## Action item
Below are the entries; give again exactly the lines from the one mentioning "Choose the 500K Robux for $1,750 amount" through the one mentioning "Select Ví điện", inclusive.

(Pixel coordinate grounding data)
################

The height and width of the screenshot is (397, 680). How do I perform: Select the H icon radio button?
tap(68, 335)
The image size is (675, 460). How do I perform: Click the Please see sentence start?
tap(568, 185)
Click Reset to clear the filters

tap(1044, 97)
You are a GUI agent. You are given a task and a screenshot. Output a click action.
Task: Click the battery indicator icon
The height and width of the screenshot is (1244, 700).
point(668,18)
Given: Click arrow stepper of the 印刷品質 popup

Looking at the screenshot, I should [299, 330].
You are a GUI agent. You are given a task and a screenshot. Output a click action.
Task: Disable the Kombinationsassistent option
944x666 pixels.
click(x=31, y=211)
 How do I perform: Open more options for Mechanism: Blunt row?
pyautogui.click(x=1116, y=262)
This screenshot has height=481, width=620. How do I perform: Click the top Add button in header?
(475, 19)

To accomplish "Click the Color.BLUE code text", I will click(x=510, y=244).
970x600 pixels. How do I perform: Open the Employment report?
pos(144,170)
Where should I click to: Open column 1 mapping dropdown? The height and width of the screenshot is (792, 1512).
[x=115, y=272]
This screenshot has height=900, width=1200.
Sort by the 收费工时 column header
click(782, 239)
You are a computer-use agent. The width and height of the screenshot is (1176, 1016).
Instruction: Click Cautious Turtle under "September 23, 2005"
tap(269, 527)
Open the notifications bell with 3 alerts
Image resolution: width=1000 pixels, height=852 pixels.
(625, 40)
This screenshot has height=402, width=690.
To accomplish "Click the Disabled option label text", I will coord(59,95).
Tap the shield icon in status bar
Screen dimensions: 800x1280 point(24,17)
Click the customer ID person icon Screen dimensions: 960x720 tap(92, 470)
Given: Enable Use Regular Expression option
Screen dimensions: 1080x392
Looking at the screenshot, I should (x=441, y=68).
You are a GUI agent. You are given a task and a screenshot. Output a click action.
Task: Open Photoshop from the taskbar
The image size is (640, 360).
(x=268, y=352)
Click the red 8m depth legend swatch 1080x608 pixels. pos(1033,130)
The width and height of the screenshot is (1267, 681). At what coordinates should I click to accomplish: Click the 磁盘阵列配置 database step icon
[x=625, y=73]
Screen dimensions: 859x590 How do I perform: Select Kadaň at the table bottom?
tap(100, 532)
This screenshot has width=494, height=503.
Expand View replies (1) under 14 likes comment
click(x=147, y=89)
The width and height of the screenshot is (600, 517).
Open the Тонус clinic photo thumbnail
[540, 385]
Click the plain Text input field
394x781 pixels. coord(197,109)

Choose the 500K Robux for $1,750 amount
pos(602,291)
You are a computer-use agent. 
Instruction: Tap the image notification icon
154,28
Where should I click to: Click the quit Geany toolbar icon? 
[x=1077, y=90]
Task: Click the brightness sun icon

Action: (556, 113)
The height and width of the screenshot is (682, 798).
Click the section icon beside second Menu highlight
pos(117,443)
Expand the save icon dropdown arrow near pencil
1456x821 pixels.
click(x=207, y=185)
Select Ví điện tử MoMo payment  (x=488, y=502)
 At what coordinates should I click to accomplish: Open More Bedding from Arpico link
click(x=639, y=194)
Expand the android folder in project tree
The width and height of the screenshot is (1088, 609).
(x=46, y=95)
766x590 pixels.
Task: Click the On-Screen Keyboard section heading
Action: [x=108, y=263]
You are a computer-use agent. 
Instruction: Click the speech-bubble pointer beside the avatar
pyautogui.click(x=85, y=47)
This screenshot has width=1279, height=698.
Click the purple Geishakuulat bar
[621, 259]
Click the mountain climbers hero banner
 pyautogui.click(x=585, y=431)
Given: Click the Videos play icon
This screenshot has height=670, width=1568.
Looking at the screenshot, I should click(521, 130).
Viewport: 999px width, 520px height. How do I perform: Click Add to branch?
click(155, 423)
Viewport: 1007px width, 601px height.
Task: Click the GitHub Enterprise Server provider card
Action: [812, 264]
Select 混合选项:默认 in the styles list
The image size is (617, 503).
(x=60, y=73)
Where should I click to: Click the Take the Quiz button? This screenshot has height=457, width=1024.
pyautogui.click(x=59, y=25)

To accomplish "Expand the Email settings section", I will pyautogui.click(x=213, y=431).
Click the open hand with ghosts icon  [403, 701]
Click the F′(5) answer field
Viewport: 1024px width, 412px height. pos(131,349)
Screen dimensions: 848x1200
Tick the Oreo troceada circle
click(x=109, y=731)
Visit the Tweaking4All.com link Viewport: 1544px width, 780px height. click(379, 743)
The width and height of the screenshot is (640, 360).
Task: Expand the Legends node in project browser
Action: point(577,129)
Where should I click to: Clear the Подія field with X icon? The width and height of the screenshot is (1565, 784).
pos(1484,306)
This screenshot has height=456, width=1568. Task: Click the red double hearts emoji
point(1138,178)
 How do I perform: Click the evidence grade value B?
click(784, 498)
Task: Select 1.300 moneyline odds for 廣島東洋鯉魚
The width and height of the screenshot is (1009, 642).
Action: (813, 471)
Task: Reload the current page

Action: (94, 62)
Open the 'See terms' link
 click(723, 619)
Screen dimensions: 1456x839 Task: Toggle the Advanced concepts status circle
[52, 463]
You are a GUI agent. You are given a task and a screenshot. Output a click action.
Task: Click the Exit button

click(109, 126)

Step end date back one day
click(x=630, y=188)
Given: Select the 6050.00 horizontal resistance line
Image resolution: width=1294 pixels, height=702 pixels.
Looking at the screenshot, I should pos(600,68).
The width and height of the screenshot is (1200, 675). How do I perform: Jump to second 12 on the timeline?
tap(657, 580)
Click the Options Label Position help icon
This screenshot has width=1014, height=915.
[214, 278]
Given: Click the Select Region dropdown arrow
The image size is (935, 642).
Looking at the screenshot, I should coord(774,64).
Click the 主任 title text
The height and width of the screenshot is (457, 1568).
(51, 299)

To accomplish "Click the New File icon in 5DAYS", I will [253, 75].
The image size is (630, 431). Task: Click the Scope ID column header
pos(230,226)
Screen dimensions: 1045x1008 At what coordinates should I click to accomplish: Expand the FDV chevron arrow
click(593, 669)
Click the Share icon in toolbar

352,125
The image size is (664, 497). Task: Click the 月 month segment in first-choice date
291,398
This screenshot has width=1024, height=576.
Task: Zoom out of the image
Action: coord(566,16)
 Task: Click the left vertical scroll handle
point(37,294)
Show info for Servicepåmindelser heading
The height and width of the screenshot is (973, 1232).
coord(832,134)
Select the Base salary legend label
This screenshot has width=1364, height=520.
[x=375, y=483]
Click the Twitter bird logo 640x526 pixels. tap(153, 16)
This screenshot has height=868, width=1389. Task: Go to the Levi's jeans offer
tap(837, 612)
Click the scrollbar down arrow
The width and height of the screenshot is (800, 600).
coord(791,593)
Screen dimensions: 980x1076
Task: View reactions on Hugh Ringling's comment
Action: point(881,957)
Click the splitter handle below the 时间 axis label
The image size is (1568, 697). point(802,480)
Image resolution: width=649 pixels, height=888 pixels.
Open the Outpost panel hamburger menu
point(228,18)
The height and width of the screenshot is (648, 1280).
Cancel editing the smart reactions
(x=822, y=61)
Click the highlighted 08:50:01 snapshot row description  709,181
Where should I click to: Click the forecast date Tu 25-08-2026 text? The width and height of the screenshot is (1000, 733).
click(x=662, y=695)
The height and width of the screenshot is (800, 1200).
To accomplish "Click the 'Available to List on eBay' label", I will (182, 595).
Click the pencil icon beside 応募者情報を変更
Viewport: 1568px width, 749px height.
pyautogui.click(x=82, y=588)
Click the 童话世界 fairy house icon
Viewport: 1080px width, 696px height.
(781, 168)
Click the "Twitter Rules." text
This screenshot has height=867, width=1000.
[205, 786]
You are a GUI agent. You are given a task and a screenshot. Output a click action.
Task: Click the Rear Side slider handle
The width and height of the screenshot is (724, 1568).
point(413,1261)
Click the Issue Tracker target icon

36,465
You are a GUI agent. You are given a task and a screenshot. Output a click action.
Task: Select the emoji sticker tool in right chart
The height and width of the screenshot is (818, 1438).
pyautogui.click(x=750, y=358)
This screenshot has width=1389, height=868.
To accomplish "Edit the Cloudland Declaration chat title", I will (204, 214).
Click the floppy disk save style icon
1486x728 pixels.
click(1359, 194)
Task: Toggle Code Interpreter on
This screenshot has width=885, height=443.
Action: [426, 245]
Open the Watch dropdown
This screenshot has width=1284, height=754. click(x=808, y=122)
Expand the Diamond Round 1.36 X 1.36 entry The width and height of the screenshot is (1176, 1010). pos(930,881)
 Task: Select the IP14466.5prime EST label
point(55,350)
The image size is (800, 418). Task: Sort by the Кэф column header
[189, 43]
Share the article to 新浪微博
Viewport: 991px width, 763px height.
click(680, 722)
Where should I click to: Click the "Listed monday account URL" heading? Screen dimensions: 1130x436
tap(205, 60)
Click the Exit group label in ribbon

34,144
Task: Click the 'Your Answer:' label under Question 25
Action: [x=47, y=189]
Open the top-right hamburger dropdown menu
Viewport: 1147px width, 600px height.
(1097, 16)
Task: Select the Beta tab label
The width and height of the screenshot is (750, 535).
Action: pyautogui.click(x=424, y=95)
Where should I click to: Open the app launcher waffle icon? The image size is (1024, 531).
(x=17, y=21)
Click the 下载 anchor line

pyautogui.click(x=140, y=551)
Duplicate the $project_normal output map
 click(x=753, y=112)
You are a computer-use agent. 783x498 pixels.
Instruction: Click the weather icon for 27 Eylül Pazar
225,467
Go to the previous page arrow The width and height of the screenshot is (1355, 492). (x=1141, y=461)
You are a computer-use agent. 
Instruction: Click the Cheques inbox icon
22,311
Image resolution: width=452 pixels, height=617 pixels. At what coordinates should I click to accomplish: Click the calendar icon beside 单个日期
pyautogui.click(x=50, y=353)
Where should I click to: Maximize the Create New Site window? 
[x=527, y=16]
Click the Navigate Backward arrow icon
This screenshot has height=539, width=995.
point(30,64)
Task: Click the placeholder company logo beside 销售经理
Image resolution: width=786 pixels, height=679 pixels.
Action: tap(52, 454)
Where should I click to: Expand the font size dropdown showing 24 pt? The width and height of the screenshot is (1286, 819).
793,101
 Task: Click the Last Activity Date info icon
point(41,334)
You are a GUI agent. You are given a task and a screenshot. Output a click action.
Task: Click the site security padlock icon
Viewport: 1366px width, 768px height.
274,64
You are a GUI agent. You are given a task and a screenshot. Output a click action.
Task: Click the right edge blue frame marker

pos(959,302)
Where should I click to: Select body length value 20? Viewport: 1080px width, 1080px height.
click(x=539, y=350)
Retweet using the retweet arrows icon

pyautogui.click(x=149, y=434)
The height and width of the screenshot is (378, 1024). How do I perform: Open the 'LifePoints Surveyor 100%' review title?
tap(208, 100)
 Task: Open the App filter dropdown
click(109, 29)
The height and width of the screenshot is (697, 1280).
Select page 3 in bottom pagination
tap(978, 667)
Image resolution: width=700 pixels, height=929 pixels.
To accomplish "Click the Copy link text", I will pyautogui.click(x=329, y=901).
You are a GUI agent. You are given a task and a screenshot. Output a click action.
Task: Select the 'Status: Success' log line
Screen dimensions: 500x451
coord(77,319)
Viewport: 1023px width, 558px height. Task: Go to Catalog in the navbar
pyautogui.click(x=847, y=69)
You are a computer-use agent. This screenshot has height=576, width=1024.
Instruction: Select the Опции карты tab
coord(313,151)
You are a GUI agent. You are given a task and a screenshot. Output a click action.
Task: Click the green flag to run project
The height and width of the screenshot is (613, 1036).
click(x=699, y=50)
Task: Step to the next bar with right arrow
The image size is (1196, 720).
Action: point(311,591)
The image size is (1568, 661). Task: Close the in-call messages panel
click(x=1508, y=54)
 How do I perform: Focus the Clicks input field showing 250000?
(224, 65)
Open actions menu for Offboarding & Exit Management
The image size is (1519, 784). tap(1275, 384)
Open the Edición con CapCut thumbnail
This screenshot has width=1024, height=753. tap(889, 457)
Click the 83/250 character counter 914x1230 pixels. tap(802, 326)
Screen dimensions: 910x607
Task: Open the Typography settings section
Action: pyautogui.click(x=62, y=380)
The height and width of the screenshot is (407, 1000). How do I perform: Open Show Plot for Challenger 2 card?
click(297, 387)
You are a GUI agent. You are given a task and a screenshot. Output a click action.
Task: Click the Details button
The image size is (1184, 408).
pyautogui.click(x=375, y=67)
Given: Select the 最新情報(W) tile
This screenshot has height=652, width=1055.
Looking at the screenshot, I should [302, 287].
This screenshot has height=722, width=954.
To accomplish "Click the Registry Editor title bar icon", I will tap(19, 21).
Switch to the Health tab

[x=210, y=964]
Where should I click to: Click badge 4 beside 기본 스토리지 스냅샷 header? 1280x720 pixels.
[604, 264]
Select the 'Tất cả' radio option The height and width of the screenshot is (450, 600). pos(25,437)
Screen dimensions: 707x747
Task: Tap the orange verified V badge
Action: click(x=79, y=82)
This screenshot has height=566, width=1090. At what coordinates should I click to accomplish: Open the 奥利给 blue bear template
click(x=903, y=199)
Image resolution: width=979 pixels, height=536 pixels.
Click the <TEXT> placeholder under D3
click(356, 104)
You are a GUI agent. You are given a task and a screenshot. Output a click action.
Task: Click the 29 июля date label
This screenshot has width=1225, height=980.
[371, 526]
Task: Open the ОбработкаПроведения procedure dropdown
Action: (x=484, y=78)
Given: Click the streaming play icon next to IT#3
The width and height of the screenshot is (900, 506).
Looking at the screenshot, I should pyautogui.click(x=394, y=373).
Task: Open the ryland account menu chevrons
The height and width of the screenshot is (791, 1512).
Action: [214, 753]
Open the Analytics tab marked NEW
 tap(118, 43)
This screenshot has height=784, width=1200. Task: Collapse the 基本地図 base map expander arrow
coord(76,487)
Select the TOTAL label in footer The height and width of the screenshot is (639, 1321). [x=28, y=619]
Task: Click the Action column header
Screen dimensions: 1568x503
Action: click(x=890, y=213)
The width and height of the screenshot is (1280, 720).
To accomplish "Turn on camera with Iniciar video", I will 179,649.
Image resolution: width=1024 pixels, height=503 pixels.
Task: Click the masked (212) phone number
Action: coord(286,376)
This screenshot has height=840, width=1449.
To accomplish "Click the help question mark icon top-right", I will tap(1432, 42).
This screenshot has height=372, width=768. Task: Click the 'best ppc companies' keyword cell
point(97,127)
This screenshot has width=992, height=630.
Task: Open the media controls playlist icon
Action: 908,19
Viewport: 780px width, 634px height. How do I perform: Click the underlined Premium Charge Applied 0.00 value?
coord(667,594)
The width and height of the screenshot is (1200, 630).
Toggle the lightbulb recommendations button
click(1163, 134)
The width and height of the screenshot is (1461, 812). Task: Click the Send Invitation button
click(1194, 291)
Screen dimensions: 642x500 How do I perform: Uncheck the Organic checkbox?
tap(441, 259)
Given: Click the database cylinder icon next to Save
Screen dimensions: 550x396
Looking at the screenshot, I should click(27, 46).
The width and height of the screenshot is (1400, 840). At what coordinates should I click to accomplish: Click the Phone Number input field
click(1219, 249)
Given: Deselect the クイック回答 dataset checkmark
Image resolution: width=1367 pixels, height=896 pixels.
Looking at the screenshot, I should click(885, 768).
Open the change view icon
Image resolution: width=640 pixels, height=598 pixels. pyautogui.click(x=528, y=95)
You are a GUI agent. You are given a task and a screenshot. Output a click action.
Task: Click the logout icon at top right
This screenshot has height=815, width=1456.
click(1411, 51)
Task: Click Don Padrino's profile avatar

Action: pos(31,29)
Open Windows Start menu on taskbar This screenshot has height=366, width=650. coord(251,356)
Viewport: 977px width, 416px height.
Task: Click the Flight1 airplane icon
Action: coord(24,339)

################

## Solved problem
Choose the 500K Robux for $1,750 amount
pos(602,291)
You are a computer-use agent. 
Instruction: Tap the image notification icon
154,28
Where should I click to: Click the quit Geany toolbar icon? 
[x=1077, y=90]
Task: Click the brightness sun icon

Action: (556, 113)
The height and width of the screenshot is (682, 798).
Click the section icon beside second Menu highlight
pos(117,443)
Expand the save icon dropdown arrow near pencil
1456x821 pixels.
click(x=207, y=185)
Select Ví điện tử MoMo payment  (x=488, y=502)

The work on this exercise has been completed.